Convidado: Inês Brito
Por si só o termo
“regresso às aulas” faz-me comichão em sítios estranhos. Não que desgoste da
ideia, mas mais porque depois de dezasseis regressos uma pessoa já sabe o que
lhe espera, e inevitavelmente não fica muito feliz com as resmas de trabalhos, leituras,
exercícios e exames que estão para vir. Já para não falar desse flagelo da
sociedade atual que são os anúncios de tv dos hipermercados, com músicas
fantásticas e putos irritantes que cantam, sempre com um ar munta fixe.
Quando entrei na
faculdade não sabia bem o queria, ou melhor, não queria admitir sem dar luta
que iria definir o meu destino da forma que defini.
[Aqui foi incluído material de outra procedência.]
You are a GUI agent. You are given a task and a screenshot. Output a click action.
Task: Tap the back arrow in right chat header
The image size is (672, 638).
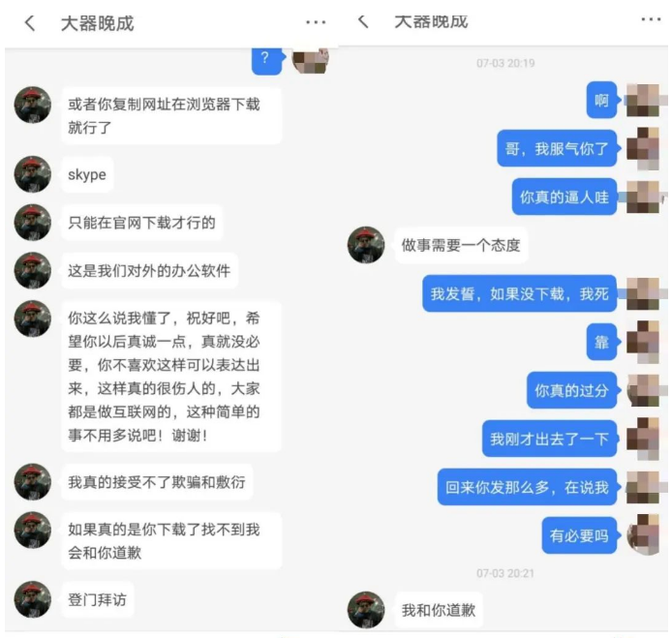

Atirei-me a um poço muito
pequenino cheio de feras impiedosas e fui afunilando de tal forma que acabei
por bater no fundo e, finalmente, admitir que o meu futuro seria desenhado
nesse obscuro e tenebroso mundo que é o ensino de línguas. Pensar que a minha
vida vai estar eternamente repleta de regressos às aulas não é muito animador,
ainda para mais sabendo que vou ser uma das principais responsáveis por esse
momento crítico e obrigatório (até aos 18 anos, atenção, depois já podem ir
carregar baldes de massa para onde lhes apetecer) que não deixa dormir (ui,
claro!) tantas jovens cabecinhas.
Com cada regresso
repete-se muita coisa: as incessantes compras de inicio de ano que apesar de serem
“de inicio de ano” todos sabemos que não se ficam por ali , o reencontro com os
colegas, outros que temos que conhecer, e o reencontro que me começa a provocar
mais medo - encarar os novos professores. Eu sei o que acontece do lado de lá,
porque já lá vão muitos regressos e porque, e, confessemos, todos nós sabemos
que a primeira coisa que uma criaturinha com a cabeça em formação faz quando
chega às aulas é tecer os mais variados juízos sobre os professores. Agora
imaginem-se na minha pele, como futura professora de 3º ciclo e secundário o
pânico que eu vou ter em pôr o pézinho na sala pela primeira vez, ano após ano,
diante de quase 30 cabecinhas críticas em construção, prontas a atirar-me com
pedras mentais e a enfiar-me na caixa do “gorda”, “chata”, “irritante”, “feia”,
ou até quem sabe “oh pá, parecia esquisita ao inicio e não gosto quando manda
tpc mas até é fixe”. Como se não bastasse, vou ser a “stora de Português”, que
quer se queira, quer não, tem a triste e desmotivadora tarefa de pôr os
miuditos a estudar uma coisa que eles sabem desde que se lembram! “Vem para
aqui esta chata desta gaja agora ensinar-me a falar. Eu já falo desde
pequenino! E para quê que eu quero saber dos Lusíadas e do Pessoa e esses gajos
todos mortos? Não me vai servir de nada para a vida!”. Sim, porque o Português
é aquela disciplina que não serve para nada, só para chatear e obrigar a ler,
que a maioria não acha muita piada e é uma perda de tempo.
Apesar de tudo isto,
gosto de pensar positivamente e achar que comigo as coisas não vão correr
assim, que vão ser menos assustadoras, que cada regresso às aulas vai
significar um ano de aprendizagem e que vou inspirar e mudar a vida dos meus
adorados alunos. E que na pior das hipóteses só me irão mandar a sítios feios
baixinho quando começar a ler o “Auto da Barca do Inferno” ou então furar os
pneus do carro quando lhes der negativa num teste. Há que afastar maus
pensamentos e não sofrer por antecipação. Nunca se sabe se connosco as coisas
vão resultar de forma diferente, não é?